With equal enthusiasm Santo showed me the complex internal workings of a late ’30s Lancia V4. “It’s sort of a Rube Goldberg machine to open the valves,” he said laying out the rockers and demonstrating the wide-splayed rockers that actuate more rockers to move valves. “It’s a neat engine though,” he said, handing me a surprisingly light piston and rod. “Aluminum rods!” He patted the little block gently as we left the room.

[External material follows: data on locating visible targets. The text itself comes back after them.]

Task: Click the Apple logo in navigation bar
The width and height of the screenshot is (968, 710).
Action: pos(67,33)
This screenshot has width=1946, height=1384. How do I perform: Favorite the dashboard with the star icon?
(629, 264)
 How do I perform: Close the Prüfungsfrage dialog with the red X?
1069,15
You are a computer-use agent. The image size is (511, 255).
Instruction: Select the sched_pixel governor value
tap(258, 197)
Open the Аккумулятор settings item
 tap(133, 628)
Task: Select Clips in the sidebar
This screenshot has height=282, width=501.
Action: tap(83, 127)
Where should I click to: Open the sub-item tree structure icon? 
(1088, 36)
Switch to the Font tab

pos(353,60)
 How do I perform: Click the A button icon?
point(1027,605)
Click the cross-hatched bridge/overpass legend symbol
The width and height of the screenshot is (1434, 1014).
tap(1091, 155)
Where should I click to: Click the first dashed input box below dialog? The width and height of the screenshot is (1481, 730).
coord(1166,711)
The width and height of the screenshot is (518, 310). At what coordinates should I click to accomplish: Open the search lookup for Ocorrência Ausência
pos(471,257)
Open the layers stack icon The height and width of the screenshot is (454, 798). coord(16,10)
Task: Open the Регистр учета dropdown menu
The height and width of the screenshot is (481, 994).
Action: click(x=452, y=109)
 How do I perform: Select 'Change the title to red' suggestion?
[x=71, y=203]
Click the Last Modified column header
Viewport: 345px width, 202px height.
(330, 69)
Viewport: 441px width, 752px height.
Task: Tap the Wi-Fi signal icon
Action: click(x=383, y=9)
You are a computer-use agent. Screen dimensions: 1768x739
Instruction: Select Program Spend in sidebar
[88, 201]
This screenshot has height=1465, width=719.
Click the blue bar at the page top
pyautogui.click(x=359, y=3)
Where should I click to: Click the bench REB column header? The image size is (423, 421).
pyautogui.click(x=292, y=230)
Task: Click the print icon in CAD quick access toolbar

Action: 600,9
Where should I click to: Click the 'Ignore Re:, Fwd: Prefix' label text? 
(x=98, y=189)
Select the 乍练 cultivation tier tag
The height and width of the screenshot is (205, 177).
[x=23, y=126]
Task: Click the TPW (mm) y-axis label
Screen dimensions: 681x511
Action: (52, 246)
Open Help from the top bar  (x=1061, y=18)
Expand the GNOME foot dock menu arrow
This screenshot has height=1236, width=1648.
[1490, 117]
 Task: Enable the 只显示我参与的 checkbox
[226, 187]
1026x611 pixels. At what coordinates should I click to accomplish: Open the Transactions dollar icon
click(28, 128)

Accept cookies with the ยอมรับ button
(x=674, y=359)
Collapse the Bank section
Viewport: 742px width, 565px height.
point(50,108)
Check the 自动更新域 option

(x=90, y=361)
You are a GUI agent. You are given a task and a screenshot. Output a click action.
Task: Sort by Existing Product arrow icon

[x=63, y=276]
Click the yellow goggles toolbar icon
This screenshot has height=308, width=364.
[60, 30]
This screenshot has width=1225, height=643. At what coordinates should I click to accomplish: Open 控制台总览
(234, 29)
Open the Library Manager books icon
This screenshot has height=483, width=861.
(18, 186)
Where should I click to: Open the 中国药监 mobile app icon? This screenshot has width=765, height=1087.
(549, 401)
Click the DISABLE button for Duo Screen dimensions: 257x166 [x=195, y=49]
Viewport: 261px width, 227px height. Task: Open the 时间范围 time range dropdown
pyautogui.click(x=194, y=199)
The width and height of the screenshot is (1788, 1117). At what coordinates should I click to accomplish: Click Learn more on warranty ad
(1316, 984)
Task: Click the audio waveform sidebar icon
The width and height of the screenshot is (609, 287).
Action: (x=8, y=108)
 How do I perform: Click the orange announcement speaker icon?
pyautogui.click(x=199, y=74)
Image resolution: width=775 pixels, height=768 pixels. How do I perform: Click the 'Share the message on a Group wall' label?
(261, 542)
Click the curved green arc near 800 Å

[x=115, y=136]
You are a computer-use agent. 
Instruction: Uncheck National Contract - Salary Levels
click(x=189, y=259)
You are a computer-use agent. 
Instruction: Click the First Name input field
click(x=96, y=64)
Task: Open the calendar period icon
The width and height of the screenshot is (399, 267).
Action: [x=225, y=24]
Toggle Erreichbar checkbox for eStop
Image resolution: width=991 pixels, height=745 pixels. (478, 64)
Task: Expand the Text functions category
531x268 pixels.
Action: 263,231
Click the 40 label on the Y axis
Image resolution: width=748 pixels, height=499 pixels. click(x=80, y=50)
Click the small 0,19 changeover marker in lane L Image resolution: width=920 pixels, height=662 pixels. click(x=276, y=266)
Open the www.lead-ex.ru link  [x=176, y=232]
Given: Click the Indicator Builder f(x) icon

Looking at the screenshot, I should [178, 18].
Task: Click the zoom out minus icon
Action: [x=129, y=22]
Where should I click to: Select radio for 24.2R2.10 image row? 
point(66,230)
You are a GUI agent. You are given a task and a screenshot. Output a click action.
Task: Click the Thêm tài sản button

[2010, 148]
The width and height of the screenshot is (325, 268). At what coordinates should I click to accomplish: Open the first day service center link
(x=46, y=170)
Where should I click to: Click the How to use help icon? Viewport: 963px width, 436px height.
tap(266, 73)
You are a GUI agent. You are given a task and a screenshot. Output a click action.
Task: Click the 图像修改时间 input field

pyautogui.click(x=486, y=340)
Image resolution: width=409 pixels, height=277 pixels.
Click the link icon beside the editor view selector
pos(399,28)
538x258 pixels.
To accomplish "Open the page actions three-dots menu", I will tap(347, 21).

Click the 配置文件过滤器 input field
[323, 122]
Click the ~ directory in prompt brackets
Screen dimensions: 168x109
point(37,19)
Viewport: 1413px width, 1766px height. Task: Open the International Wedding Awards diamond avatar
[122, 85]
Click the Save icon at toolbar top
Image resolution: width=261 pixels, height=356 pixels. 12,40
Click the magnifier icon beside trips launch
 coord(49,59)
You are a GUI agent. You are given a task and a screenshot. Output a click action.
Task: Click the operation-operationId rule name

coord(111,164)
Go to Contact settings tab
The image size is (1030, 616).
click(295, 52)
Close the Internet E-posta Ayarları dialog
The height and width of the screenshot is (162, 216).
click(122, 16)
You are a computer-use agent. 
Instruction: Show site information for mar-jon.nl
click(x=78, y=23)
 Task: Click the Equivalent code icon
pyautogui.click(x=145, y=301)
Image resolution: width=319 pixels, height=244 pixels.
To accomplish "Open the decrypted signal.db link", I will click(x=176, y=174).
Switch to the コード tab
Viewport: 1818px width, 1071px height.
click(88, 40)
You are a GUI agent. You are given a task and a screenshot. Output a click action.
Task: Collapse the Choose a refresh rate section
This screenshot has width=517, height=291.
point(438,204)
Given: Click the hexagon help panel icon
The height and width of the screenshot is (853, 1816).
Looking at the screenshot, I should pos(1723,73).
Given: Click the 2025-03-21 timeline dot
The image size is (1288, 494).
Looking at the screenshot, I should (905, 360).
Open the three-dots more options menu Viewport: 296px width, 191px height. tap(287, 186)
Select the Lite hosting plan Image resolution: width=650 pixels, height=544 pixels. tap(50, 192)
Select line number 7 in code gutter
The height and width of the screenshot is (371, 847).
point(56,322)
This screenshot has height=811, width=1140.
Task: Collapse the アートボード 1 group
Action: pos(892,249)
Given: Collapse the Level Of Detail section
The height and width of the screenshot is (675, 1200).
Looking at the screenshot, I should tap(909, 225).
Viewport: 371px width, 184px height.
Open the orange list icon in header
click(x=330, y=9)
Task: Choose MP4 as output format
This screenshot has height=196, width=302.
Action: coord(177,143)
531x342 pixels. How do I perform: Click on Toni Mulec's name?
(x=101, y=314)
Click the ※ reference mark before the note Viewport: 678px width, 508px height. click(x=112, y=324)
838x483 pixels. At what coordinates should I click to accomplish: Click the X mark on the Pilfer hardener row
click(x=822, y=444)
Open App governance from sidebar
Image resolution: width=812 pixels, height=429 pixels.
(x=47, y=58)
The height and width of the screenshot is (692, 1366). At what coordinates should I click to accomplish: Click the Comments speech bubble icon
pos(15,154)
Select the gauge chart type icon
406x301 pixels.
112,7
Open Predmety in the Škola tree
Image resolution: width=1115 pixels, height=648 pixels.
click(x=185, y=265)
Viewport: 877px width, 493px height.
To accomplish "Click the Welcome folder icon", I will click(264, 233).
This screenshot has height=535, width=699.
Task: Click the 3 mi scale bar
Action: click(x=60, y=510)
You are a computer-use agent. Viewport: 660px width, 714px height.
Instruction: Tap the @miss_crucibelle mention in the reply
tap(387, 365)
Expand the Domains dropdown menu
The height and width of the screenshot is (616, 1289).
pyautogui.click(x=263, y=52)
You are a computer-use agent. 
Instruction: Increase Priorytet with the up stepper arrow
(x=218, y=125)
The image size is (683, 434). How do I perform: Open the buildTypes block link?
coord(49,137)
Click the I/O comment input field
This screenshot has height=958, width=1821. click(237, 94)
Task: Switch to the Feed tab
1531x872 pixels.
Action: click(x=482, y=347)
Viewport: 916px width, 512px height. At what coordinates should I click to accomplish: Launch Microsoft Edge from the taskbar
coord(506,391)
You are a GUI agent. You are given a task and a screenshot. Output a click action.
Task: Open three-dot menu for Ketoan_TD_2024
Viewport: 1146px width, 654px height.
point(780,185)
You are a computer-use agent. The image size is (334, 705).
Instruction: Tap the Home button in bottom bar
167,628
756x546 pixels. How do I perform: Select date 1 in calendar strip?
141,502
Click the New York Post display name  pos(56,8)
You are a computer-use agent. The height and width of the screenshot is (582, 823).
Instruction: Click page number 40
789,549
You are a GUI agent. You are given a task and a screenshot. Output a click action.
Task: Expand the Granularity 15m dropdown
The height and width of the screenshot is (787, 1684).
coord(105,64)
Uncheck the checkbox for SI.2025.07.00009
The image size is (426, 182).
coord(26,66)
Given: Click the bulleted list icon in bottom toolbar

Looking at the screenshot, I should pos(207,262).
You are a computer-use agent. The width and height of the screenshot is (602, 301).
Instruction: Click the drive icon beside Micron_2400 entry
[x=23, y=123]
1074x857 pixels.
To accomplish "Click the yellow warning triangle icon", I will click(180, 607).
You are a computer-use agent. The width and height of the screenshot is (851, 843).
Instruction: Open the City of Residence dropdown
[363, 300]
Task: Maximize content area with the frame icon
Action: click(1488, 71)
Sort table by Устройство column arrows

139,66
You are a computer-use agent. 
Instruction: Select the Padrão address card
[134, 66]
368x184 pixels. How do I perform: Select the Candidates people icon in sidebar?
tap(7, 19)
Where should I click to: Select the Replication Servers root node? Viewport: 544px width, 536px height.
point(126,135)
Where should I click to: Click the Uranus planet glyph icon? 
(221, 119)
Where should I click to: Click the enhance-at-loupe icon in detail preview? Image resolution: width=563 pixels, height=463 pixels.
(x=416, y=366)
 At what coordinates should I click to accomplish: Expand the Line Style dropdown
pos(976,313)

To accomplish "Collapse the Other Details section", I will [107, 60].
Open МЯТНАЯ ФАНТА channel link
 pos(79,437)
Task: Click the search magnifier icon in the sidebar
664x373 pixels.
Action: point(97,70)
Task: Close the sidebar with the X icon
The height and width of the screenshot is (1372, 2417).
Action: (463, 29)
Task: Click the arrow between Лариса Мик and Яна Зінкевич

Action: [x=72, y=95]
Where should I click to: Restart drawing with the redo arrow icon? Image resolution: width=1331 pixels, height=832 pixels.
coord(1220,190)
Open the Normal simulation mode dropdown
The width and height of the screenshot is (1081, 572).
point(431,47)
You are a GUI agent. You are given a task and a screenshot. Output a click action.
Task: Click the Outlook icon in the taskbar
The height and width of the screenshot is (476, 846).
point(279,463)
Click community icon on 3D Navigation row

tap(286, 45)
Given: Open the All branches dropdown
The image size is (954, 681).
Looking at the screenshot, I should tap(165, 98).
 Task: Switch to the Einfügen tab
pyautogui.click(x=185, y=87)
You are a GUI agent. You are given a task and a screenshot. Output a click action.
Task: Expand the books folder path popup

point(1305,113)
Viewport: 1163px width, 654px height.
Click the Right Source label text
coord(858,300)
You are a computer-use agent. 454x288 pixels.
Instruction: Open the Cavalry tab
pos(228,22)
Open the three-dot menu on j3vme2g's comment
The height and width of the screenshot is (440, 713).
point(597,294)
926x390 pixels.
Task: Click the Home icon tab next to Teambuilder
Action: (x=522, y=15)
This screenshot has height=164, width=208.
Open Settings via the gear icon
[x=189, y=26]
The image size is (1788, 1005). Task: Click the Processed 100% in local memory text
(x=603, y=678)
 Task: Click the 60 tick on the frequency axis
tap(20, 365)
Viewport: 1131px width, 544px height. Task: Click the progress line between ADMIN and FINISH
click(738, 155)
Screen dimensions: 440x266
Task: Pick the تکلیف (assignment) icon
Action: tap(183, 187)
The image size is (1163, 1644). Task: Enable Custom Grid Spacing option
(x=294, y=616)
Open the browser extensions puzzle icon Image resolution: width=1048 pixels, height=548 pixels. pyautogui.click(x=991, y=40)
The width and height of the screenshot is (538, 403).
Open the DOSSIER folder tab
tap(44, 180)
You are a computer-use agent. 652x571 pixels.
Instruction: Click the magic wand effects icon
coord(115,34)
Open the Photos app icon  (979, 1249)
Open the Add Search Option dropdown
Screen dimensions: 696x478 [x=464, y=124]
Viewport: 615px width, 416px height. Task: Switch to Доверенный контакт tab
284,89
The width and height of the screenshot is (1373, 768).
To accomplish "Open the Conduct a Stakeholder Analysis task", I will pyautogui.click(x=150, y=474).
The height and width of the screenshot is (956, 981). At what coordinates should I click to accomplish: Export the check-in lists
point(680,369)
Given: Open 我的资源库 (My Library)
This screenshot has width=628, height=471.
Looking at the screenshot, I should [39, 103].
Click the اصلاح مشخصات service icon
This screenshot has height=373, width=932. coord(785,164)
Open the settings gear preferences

As we threaded our way around parts boxes and brake drums, Santo apologized for the haphazard interior decorating. “Sometimes I wish we could clean it all up, but then, this way, it’s like a filter. The kind of customer who comes in here and doesn’t like it, that probably isn’t the kind of customer we would like anyway.” Despite the apparent disarray, the mechanics seemed to find the tools and parts they needed with unerring accuracy, all under the watchful eye of a well-fed black and white tomcat. Did he just headbutt the appropriate model manual or was I imagining that?
Down below the repair shop, a dungeon of sorts held racks and racks of rare heads, geared cams, and third members. In a room lit only by a few mossy windows was an Italian automotive ossuary. “Are these cars in line for restoration?” I asked. “More like at the end of the line,” said Santo, looking at a burnt out husk of something that was probably once quite sporty. “Hey! Wait a second, I think I see one of mine,” said Automobile Magazine writer Jamie Kitman, who had brought me there in a 1988 Peugeot 205 GTI, and has enough cars that he can occasionally forget where one is until he finds it by accident in someone’s basement (We visited one of his garages too, you’ll know it in the gallery by the sudden appearance of Loti). Santo laughed and assured Jamie that his Lancia wasn’t being parted out. “Most of these though,” he said waving over the sad graveyard, “Most of these are only good for screws, fasteners, little trim pieces.” Even the best mechanic can’t save them all.
Back topside we turned to more cheerful topics. “Did you always want to follow in your father’s footsteps?” I asked. “Oh no,” he answered. “I studied accounting and Frank studied engineering, but nothing made me as happy as being here. I don’t look forward to Friday and the end of the work week. I look forward to Monday and the start.”